When we turn onto her street, I pretend it’s the first time that I’ve ever been here. That I don’t recognize the narrow, ramshackle row houses. That I hadn’t slept in my car right over by that uneven curb the night I followed her home to make sure she got there safe.
Sabrina turns into a driveway at the side of the house, steering toward the small carport in the rear. She kills the engine and exits the car in silence.
“This way,” she murmurs when I round the vehicle.
She doesn’t take my hand, but she does check to make sure I’m following as she climbs the three low steps of the back stoop. Her keys jingle softly in the quiet night as she unlocks the door.
A moment later, we step into a tiny kitchen. It has ugly yellow-and-pink-patterned wallpaper, and in the center sits a square wood table surrounded by four chairs. The appliances look old, but they’re clearly in working order because dirty pots and pans are strewn atop the stove burners.
Sabrina blanches at the mess. “My grandmother always forgets to clean up after herself,” she says without meeting my gaze.
I glance around the cramped space. “It’s just the two of you here?”
“No. My stepfather lives here too.” She doesn’t elaborate, and I don’t ask for details. “Don’t worry, though. Friday is poker night—he usually stays out and then stumbles home sometime around noon the next day. And Nana takes an Ambien every night before bed. She sleeps like the dead.”
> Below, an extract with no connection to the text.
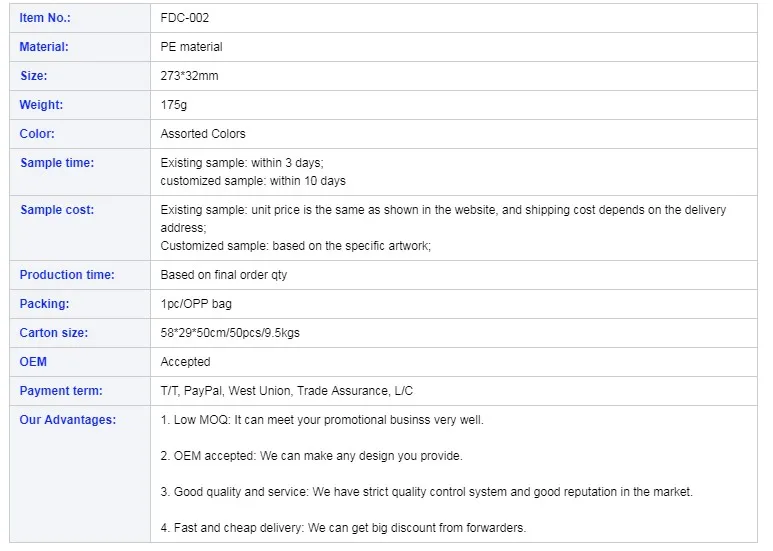Image resolution: width=773 pixels, height=551 pixels.
Task: Click the 273*32mm size value
Action: point(189,76)
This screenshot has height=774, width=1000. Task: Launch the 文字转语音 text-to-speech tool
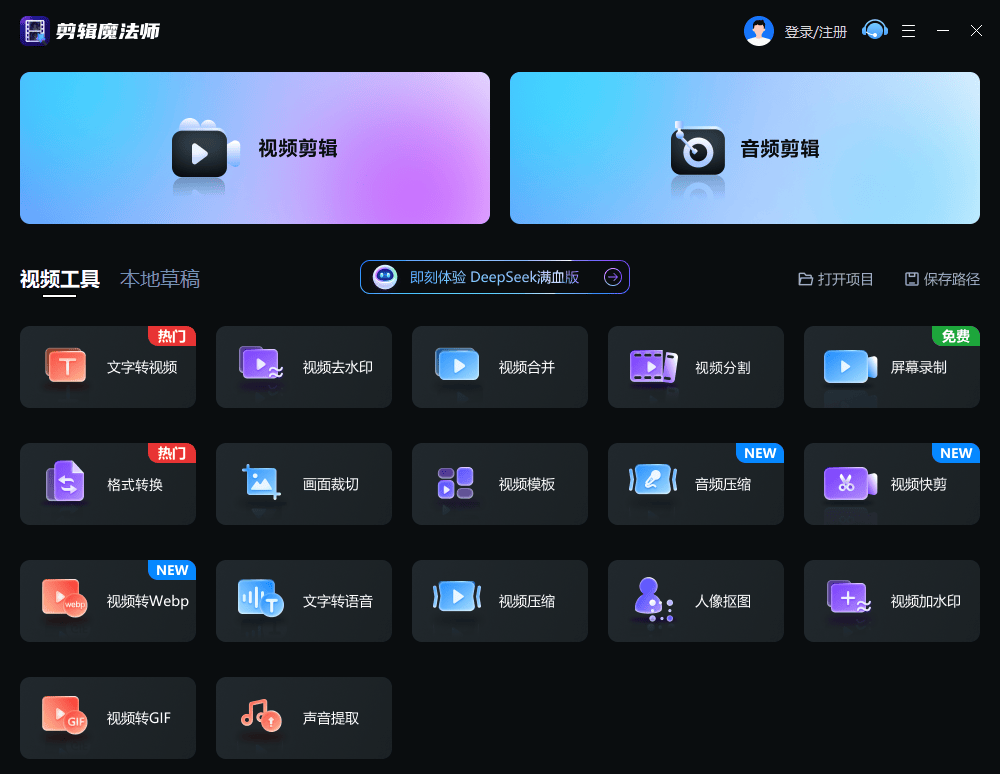[304, 601]
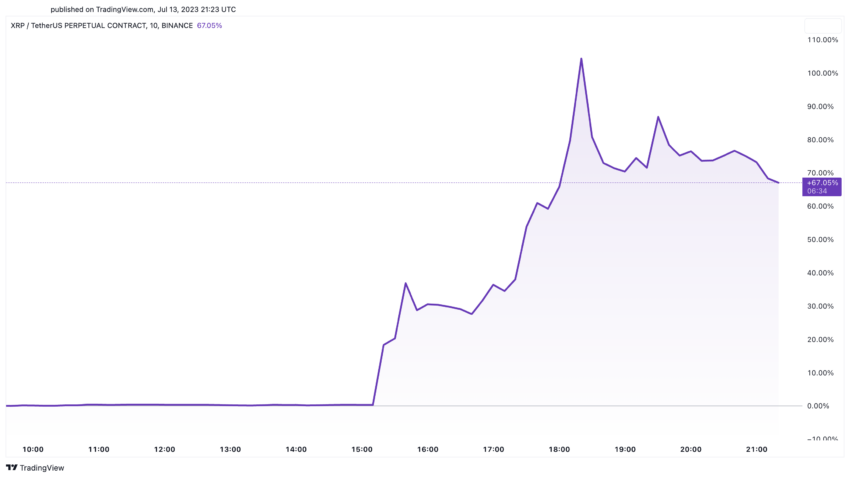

I wasn’t worried, but I get the feeling she’s not trying to reassure me, but herself.
“My room’s this way.” She ducks into the corridor before I can say a word.
I trail after her, noting how narrow the hall is, how dirty the carpet is, how there aren’t any family photos hanging on the walls. My heart starts to ache, because the droop of Sabrina’s shoulders tells me that she’s ashamed of this place.
Fuck. I hate seeing her look so defeated. I want to tell her about the peeling paint in our place down in Texas, about how for the entirety of high school I slept in the tiniest room in the house so Mom could use the larger bedroom for her in-home hair salon that supplements the income from her hairdresser job in town.
I keep quiet, though. I’m following her lead here.
Her room is small, tidy, and clearly her source of refuge. The double bed is perfectly made with a pale blue comforter. Her desk is immaculate, overloaded with neatly stacked textbooks. It smells clean and fresh in here, like pine, lemon and something addictively feminine.
Sabrina unbuttons her coat, shrugs it off, and drapes it over the desk chair.
My mouth waters. She’d thrown a T-shirt over the skimpy bra that constitutes a work “uniform,” but she’s still in those little shorts. And the heels. Jesus fuck, those heels.
“So,” she starts.
I unzip my jacket. “So,” I echo.
Her dark eyes track the movement of my hands as I toss the jacket aside. Then she shakes her head abruptly, as if trying to snap herself out of…checking me out, I guess? I hide a grin.